Process Data as Job Steps in EMR
We can submit jobs and interact directly with the data frameworks that is installed in the Amazon EMR cluster. Alternatively, we can submit one or more ordered steps to an Amazon EMR cluster. Each step is a unit of work that contains instructions to manipulate data for processing by the data framework installed on the cluster.

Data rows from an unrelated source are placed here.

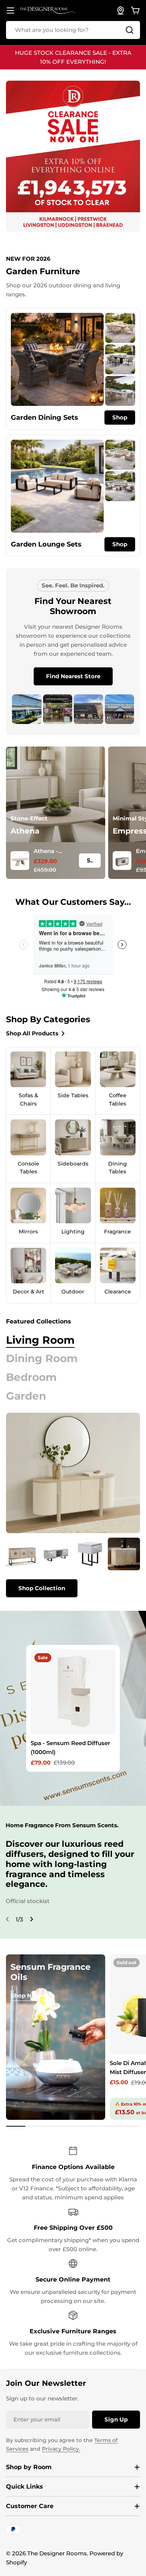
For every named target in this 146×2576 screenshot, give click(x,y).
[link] (120, 328)
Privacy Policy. (61, 2448)
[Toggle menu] (10, 10)
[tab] (40, 1340)
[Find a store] (120, 10)
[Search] (129, 30)
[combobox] (73, 30)
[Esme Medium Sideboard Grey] (124, 1554)
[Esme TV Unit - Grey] (56, 1554)
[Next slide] (31, 1919)
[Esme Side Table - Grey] (90, 1554)
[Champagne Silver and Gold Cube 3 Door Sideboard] (22, 1554)
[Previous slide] (7, 1919)
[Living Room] (73, 1473)
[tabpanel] (73, 1567)
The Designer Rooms (57, 2553)
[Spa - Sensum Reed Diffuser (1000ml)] (73, 1691)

Let us now Process our Data as Job Steps in EMR. The following is an example process using four steps:
- Copy input dataset from S3 to HDFS using S3DistCp
- Process the input data as external & Hive managed tables by using a Hive program.
- Process a second input dataset by using a Pig program.
- Process the intermediate dataset by using Spark program.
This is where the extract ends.